## INSTRUCTIONS FOR THE TASK
All of the entries must appear again exactly as written.

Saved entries
+ + + + + + +

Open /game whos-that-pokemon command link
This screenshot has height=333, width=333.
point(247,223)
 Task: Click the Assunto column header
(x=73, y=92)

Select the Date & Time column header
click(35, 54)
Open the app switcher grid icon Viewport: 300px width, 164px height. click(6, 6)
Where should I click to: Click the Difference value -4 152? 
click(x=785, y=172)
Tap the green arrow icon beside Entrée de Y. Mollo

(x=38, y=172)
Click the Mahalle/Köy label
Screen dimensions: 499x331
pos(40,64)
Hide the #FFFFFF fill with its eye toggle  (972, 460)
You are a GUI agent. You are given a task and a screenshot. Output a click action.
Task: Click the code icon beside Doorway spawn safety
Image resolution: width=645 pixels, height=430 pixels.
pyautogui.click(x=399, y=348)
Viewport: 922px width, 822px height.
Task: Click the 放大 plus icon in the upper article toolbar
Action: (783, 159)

+ + + + + + +

## ANSWER TO THIS TASK
Open /game whos-that-pokemon command link
This screenshot has height=333, width=333.
point(247,223)
 Task: Click the Assunto column header
(x=73, y=92)

Select the Date & Time column header
click(35, 54)
Open the app switcher grid icon Viewport: 300px width, 164px height. click(6, 6)
Where should I click to: Click the Difference value -4 152? 
click(x=785, y=172)
Tap the green arrow icon beside Entrée de Y. Mollo

(x=38, y=172)
Click the Mahalle/Köy label
Screen dimensions: 499x331
pos(40,64)
Hide the #FFFFFF fill with its eye toggle  (972, 460)
You are a GUI agent. You are given a task and a screenshot. Output a click action.
Task: Click the code icon beside Doorway spawn safety
Image resolution: width=645 pixels, height=430 pixels.
pyautogui.click(x=399, y=348)
Viewport: 922px width, 822px height.
Task: Click the 放大 plus icon in the upper article toolbar
Action: (783, 159)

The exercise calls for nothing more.